O superintendente de Política Educacional Indígena da Secretaria Estadual de Educação, Caetano Bezerra, disse que a proposta está em análise na Secretaria de Administração pela segunda vez. De acordo com o gestor, o lançamento do edital depende da resolução de alguns entraves, já que a seleção contemplará apenas indígenas, e cada povo precisa ter respeitadas diferenças de cultura e forma de organização. A educação indígena é garantida pela Constituição Federal e deve contemplar o uso da língua, a sistematização dos saberes tradicionais e o calendário de cada povo.

Na audiência, também foram levantadas solicitações como a retomada de construção de escolas, aprovação de currículos e a criação de uma rede que contemple desde a educação infantil até o ensino médio dentro dos territórios. A má conservação das estradas de acesso às unidades e atrasos no pagamento de merendeiras e motoristas foram outros problemas tratados.

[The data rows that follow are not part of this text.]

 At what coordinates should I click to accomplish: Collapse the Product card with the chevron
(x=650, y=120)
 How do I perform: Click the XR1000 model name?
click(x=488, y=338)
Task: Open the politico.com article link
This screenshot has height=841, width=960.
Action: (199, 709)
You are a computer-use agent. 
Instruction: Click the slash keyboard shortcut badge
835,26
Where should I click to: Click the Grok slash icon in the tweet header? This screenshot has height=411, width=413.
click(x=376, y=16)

Presidente do Colegiado de Educação, o deputado Romário Dias, do PSD, disse que vai  solicitar uma agenda com o governador Paulo Câmara para que a Comissão possa intermediar a questão. “Eu acho que é muito importante estreitar esse laço e nós queremos encontrar um eixo, até porque, no mês de setembro ou outubro o governador mandará para a Assembleia o orçamento para 2020 e nesse orçamento nós já poderíamos fazer alguns destaques para colocar verbas que possam atender a essa comunidade indígena”.

A deputada Teresa Leitão, do PT, que solicitou a audiência, também propôs uma mudança para que o Conselho Estadual de Educação Indígena passe a ter caráter normativo.